====== EXERCISE DATA ======
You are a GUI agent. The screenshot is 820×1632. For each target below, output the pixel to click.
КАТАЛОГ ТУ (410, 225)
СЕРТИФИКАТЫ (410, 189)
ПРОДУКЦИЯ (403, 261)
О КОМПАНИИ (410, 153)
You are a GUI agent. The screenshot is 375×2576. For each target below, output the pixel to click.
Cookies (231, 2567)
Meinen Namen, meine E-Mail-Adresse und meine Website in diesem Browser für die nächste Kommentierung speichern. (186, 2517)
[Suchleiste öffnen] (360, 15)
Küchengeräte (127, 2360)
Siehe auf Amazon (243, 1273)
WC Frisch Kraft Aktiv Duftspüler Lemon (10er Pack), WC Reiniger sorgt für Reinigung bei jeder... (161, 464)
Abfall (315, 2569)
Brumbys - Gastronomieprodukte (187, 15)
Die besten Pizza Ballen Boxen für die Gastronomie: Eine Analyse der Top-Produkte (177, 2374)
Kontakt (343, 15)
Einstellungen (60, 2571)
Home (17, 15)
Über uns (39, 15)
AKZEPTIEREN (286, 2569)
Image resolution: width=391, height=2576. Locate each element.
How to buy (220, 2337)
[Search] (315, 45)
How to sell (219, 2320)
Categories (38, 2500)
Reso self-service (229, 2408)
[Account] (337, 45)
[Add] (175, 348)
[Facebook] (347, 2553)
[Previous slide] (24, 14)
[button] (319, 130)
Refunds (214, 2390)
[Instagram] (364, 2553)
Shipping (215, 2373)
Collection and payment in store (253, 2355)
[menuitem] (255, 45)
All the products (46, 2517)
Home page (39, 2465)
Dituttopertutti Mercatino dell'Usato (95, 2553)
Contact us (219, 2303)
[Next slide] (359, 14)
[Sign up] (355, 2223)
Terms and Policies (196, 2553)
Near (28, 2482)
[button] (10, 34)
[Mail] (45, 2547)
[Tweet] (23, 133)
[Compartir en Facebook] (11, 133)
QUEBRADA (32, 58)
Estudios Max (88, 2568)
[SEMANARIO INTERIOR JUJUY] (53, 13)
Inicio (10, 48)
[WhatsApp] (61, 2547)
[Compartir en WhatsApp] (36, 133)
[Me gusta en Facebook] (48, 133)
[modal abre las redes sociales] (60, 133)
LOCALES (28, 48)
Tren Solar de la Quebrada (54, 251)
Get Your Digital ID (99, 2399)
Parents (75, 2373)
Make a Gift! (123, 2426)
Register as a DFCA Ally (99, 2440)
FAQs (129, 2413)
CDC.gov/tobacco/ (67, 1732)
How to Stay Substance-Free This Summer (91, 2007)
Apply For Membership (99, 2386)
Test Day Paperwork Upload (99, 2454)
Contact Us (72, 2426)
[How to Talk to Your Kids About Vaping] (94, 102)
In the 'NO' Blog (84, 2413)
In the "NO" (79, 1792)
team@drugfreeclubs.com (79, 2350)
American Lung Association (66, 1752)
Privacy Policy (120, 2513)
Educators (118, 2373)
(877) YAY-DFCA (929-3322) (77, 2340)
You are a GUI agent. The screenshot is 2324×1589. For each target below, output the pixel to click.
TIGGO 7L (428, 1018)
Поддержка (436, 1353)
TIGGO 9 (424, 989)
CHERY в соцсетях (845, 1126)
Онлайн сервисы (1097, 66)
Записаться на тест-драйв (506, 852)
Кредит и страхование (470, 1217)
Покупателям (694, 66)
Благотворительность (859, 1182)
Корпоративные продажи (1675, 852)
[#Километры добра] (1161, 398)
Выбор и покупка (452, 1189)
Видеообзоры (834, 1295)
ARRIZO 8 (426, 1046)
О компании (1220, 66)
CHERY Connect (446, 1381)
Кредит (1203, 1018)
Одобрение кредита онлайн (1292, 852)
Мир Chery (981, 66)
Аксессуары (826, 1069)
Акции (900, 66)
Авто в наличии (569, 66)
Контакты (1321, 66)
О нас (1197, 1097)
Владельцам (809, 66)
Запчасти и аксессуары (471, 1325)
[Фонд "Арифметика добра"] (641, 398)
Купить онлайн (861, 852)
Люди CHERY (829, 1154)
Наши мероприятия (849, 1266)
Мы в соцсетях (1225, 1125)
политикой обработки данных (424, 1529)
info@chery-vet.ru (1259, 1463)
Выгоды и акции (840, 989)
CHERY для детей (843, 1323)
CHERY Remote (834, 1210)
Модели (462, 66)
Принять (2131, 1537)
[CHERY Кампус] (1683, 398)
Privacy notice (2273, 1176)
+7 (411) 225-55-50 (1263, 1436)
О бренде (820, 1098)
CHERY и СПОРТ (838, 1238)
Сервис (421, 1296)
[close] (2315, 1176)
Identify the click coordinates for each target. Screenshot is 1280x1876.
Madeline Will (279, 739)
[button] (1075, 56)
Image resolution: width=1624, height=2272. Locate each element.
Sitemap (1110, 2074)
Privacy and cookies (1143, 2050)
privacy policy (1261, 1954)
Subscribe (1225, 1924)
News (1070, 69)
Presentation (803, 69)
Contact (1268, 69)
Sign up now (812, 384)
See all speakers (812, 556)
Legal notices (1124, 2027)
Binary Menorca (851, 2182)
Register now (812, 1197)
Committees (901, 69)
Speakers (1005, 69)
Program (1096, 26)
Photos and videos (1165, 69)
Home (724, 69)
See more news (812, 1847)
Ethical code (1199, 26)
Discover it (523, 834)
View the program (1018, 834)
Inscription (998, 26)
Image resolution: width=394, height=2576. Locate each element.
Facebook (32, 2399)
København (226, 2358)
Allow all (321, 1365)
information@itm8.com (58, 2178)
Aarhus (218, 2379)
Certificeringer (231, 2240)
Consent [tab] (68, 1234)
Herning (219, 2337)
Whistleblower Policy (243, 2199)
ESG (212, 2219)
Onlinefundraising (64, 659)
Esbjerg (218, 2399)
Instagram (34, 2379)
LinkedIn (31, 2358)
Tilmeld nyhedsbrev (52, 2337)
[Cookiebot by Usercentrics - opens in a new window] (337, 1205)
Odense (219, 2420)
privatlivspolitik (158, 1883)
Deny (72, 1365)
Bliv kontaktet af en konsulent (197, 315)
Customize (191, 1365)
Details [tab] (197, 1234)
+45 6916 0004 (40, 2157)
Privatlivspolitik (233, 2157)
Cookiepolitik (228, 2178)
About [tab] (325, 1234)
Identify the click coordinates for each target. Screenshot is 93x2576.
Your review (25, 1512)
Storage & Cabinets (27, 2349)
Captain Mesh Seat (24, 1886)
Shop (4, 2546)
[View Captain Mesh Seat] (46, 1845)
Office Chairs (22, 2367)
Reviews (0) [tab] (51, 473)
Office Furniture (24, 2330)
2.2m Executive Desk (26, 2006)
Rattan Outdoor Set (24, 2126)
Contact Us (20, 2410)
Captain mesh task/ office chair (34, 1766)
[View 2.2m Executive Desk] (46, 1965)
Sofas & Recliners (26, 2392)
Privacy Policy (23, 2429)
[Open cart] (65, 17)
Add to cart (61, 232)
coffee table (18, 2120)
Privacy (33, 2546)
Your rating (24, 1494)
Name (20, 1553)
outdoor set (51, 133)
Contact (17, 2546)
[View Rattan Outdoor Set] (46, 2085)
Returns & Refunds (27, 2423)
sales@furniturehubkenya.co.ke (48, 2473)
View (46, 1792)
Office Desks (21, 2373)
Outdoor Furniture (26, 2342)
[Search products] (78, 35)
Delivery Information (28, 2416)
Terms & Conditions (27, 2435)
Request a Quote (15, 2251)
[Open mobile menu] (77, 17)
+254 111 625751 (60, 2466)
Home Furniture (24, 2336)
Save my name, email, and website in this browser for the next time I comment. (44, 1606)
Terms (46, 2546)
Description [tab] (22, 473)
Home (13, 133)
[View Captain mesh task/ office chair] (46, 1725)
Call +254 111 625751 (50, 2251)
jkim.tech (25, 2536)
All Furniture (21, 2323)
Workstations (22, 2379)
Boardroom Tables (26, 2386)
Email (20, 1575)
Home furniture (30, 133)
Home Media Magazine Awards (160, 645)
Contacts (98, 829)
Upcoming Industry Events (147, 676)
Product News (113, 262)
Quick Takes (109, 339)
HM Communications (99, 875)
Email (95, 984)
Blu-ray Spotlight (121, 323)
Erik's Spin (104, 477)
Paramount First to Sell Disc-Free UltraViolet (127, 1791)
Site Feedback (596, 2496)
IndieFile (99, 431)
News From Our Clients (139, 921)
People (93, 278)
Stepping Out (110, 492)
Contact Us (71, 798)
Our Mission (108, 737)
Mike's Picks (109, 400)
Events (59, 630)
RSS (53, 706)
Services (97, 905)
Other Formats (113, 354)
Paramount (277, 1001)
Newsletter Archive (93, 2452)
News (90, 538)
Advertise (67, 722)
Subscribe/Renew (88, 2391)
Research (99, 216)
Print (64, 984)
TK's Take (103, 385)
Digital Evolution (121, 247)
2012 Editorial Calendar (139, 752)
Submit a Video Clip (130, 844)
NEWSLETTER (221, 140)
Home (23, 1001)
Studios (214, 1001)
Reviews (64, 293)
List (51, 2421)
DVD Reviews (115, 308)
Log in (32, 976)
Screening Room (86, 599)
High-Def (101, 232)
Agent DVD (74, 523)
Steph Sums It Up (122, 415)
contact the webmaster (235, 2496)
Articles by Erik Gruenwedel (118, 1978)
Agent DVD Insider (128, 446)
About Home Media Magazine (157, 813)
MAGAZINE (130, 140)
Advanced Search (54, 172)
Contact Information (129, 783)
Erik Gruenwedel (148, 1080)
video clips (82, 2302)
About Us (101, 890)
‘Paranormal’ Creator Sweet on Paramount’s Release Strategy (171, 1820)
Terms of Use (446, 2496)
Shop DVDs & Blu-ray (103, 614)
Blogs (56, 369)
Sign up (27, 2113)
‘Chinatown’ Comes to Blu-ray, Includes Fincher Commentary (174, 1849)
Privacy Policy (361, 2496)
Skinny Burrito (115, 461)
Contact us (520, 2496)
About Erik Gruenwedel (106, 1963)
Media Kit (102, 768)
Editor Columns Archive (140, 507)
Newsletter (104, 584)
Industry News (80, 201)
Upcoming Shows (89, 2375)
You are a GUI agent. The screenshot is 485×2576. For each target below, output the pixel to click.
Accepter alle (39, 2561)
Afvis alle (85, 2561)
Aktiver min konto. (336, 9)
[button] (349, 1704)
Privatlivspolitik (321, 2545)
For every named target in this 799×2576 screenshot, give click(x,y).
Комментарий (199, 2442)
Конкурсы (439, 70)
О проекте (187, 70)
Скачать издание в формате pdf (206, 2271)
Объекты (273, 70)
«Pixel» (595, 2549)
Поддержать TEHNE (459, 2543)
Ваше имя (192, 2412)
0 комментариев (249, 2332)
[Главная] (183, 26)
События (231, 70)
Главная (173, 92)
======
- WHAT IS EXPECTED:
Show every line of the listing containing the string "Identify" by copying it.

- RESPONSE AREA:
Identify the click coordinates for each target. Screenshot is 1280x1876.
Identify the click coordinates for each target. Screenshot is 93x2576.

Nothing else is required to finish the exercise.